• **Exercise materials**:
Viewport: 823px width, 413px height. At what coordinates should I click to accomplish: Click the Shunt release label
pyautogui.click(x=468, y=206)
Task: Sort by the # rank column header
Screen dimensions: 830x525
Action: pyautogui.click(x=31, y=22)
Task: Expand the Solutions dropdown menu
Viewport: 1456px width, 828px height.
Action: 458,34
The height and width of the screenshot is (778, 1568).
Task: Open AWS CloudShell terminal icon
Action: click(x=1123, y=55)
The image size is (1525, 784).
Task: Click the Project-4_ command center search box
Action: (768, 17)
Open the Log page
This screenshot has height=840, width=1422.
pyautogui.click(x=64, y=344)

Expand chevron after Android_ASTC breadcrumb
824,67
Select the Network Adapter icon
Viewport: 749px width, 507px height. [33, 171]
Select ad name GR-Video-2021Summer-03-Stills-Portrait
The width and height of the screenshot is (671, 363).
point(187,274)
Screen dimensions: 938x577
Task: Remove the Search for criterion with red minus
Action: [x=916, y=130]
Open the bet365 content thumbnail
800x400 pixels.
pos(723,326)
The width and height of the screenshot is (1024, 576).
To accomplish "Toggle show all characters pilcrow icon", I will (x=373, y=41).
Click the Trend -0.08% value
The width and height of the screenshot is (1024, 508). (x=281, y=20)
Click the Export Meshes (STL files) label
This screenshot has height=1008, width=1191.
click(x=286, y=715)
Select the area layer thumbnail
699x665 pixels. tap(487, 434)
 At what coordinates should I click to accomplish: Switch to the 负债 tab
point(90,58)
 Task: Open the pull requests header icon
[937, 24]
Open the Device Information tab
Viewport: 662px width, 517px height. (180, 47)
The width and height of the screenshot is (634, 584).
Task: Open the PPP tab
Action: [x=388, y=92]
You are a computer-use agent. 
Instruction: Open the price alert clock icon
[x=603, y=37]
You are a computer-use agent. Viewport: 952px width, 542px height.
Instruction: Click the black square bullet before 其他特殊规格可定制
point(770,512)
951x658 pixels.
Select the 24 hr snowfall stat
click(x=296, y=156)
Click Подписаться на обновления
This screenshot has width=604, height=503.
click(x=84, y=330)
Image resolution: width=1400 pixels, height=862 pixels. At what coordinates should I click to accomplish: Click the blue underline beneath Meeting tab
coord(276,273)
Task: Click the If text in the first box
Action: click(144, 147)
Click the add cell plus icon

• **Set task**:
Pick out and copy each line in the records above that contains the string "pixels". Uppercase and lowercase letters count as different.

• **Completed exercise**:
800x400 pixels.
699x665 pixels. tap(487, 434)
951x658 pixels.
Image resolution: width=1400 pixels, height=862 pixels. At what coordinates should I click to accomplish: Click the blue underline beneath Meeting tab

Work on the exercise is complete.